Also on the program was a pan-Asian novelty, a concerto by Korean composer Unsuk Chin for sheng and orchestra. Originating in China at least 14 to 16 centuries ago, the sheng is a wind instrument of vertical pipes that offers an incredible variety of sounds, some bearing an uncanny resemblance to those of present-day orchestral instruments. Sheng player Wei Wu and the orchestra gave what seemed an accomplished performance of Chin’s lovely score, and the soloist followed it with a virtuosic encore that explored even more fully the sheng’s vast range of sonic possibilities.
The National Symphony Orchestra of China appeared under the baton of veteran French conductor Michel Plasson and delivered crisp, fast-paced readings of Ludwig van Beethoven’s Symphony No. 7 (at a proper allegretto, as marked, not the slower andante unfortunately favored by most conductors) and Camille Saint-Saens’ Symphony No. 3. Both performances were reminiscent of those I recall by one of Plasson’s mentors, the great Alsatian conductor Charles Munch.
Chinese music led off the concert in the form of a section from Guan Xia’s “Requiem for the Earth,” a solemn and moving tribute to the thousands who lost their lives in the Sichuan earthquake of May 2008.
Beethoven’s massive “Choral Symphony,” No. 9, seemed a risky choice for the Symphony Orchestra of India, founded just four years ago on private initiative and India’s first-ever full-scale orchestral ensemble. But the performance it gave at the festival’s final concert was absolutely first-rate, marked by precise playing, full-bodied sound and superb pacing from Russian conductor Alexander Anisimov.
The orchestra, which included quite a few musicians of non-Indian origin, was joined in the last movement of the Beethoven by a chorus that combined a modest-sized group of singers from India with Moscow’s own excellent Sveshnikov Russian Choir and by a quartet of accomplished soloists from the Bolshoi and Mariinsky theaters, notably, the Bolshoi’s Pyotr Migunov, who delivered the lengthy bass solo in splendid voice and authentic-sounding German.
The festival opened with an appearance by the State Symphony Orchestra of Tatarstan, led by Lithuanian maestro Guntaras Rinkevicius, substituting for the orchestra’s gravely ill artistic director, 82-year-old Fuat Mansurov. (Mansurov, who appeared in the audience to a standing ovation, passed away on June 12; his funeral took place on Friday at the Bolshoi, where he regularly conducted for nearly four decades.)

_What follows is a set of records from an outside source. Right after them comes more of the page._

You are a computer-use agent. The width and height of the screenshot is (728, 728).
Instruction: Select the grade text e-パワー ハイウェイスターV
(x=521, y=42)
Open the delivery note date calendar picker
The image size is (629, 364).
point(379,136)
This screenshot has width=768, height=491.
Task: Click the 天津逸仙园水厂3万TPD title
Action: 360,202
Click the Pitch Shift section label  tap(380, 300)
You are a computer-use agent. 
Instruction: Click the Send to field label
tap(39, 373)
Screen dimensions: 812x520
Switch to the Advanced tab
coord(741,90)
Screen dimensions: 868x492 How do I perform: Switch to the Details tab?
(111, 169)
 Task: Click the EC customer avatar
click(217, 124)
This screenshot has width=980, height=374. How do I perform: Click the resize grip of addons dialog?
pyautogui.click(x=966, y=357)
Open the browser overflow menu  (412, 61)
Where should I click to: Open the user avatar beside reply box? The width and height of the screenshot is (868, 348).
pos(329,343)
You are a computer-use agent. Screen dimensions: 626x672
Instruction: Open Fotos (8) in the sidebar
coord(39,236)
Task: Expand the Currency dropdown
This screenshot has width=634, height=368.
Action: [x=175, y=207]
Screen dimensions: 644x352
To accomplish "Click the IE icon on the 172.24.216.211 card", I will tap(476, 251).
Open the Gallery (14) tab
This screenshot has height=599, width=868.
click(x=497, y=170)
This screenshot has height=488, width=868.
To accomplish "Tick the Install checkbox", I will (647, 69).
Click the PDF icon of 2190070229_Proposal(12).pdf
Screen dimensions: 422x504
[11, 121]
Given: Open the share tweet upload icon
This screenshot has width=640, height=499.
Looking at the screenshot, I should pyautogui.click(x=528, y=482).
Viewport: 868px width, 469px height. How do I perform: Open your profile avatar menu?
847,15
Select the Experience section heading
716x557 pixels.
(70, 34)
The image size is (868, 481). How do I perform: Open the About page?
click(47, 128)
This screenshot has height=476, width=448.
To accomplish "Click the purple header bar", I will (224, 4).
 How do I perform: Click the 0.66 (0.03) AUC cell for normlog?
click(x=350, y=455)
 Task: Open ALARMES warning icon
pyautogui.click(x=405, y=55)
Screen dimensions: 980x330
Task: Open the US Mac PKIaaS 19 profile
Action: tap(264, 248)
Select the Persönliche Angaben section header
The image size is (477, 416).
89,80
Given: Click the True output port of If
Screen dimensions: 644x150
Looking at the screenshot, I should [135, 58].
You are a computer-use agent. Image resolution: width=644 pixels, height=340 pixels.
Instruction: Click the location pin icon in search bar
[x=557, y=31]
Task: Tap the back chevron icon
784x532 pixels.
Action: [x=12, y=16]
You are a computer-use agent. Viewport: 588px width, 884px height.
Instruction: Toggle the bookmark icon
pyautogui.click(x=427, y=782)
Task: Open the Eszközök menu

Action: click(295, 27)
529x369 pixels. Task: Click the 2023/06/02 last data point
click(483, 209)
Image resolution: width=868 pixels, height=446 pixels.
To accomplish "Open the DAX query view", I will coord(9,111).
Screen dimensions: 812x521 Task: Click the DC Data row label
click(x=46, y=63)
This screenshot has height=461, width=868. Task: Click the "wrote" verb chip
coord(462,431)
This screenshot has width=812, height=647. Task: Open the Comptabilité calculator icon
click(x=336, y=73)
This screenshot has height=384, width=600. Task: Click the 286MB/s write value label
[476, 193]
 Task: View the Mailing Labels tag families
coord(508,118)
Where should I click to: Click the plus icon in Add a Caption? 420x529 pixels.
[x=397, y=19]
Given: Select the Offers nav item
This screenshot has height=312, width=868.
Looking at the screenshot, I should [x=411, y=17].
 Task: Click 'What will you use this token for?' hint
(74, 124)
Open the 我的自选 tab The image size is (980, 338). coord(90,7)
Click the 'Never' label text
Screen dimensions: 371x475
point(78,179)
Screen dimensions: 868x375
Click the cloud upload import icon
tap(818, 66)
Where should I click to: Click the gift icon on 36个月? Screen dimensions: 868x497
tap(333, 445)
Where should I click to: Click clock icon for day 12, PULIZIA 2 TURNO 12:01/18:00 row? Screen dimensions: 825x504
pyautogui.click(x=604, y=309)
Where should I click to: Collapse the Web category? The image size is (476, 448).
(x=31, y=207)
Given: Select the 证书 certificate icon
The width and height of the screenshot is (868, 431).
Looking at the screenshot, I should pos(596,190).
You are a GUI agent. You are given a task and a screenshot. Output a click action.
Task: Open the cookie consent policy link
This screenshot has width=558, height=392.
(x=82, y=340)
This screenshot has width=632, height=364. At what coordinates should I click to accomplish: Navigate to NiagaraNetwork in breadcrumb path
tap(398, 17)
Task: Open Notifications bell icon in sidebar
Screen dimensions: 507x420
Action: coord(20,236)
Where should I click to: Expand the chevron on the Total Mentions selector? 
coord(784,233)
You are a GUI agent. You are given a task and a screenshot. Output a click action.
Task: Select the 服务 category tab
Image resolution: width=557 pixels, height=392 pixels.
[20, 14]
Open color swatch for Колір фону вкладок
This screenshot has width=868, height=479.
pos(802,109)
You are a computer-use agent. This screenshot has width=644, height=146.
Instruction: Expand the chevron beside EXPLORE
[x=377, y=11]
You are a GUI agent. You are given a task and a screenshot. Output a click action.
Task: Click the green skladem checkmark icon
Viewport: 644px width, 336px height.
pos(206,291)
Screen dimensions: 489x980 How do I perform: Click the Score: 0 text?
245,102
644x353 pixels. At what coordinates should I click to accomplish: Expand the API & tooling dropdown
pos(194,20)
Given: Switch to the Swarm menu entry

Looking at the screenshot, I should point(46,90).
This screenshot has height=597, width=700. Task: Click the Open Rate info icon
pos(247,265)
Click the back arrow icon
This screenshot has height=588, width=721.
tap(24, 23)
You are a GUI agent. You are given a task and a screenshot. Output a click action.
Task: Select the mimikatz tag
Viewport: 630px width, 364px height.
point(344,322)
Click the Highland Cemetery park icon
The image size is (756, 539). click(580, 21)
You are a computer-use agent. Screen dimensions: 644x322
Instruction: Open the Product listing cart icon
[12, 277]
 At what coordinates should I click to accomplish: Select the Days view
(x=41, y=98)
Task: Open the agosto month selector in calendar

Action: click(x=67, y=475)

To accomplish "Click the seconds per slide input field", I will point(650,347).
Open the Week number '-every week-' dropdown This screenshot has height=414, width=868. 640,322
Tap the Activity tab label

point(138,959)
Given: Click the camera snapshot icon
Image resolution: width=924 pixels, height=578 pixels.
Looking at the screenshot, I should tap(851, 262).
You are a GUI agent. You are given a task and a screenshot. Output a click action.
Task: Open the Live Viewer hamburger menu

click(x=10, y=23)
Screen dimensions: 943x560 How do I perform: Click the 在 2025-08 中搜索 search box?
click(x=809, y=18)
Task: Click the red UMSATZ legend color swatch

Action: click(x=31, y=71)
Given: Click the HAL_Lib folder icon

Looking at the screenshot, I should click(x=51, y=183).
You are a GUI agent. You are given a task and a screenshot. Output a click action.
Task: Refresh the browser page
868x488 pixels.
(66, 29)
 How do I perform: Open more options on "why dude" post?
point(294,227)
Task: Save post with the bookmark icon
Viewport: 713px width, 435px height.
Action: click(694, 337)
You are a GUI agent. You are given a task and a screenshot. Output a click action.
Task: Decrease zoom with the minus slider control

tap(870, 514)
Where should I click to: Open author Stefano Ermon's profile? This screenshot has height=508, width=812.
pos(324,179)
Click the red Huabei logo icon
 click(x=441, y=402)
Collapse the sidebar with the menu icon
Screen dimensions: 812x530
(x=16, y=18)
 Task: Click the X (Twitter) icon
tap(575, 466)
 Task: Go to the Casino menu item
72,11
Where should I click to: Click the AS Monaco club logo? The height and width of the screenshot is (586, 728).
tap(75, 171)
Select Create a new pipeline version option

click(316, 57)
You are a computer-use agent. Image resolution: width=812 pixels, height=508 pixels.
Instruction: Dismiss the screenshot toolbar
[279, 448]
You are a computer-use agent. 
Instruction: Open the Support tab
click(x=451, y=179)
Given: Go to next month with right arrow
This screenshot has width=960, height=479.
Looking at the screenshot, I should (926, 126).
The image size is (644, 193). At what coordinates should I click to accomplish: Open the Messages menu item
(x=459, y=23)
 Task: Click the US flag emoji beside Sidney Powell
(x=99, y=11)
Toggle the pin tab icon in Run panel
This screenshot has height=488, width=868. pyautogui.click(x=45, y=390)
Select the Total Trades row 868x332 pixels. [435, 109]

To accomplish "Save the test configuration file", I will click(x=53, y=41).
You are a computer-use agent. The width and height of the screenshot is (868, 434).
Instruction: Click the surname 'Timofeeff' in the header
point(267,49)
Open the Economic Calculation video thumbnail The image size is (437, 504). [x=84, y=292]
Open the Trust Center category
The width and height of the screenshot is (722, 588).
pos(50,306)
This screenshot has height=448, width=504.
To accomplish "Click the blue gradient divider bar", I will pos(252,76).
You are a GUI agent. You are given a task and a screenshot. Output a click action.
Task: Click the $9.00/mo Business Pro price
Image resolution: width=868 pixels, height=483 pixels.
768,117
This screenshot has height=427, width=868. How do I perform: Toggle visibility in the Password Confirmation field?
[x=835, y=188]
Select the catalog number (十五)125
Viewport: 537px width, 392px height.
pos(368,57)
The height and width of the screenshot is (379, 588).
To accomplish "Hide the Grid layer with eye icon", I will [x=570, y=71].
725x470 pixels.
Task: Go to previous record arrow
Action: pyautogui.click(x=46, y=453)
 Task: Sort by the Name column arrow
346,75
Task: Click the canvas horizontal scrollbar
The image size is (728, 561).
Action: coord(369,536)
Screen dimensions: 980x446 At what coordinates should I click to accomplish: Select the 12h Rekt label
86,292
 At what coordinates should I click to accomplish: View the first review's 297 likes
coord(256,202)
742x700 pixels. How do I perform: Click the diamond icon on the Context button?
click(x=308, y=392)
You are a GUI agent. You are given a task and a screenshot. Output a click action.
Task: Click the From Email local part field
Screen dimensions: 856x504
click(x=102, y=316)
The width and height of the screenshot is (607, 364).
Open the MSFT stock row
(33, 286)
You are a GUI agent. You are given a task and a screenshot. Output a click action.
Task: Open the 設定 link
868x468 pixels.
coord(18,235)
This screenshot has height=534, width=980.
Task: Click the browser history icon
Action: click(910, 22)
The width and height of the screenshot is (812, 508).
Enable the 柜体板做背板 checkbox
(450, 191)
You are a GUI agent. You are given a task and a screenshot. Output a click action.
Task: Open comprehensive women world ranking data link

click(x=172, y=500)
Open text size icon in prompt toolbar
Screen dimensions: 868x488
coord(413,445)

Under Rinkevicius’ baton, the orchestra gave commendable performances of Dmitry Shostakovich’s breezy and relatively brief Symphony No. 9 and an overture by Tatar composer Nazib Zhiganov, but became rather bogged down in the complicated score of Alexander Scriabin’s Symphony No. 2.
The Tchaikovsky Symphony Orchestra, which celebrates its 80th birthday this year, displayed its usual excellence, conductor Alexander Sladkovsky leading it in a bright performance of Nikolai Rimsky-Korsakov’s “Scheherazade” and doing what seemed fair justice to contemporary Russian composer Alexei Rybnikov’s gigantic and intermittently interesting Symphony No. 5, titled “The Resurrection of the Dead.”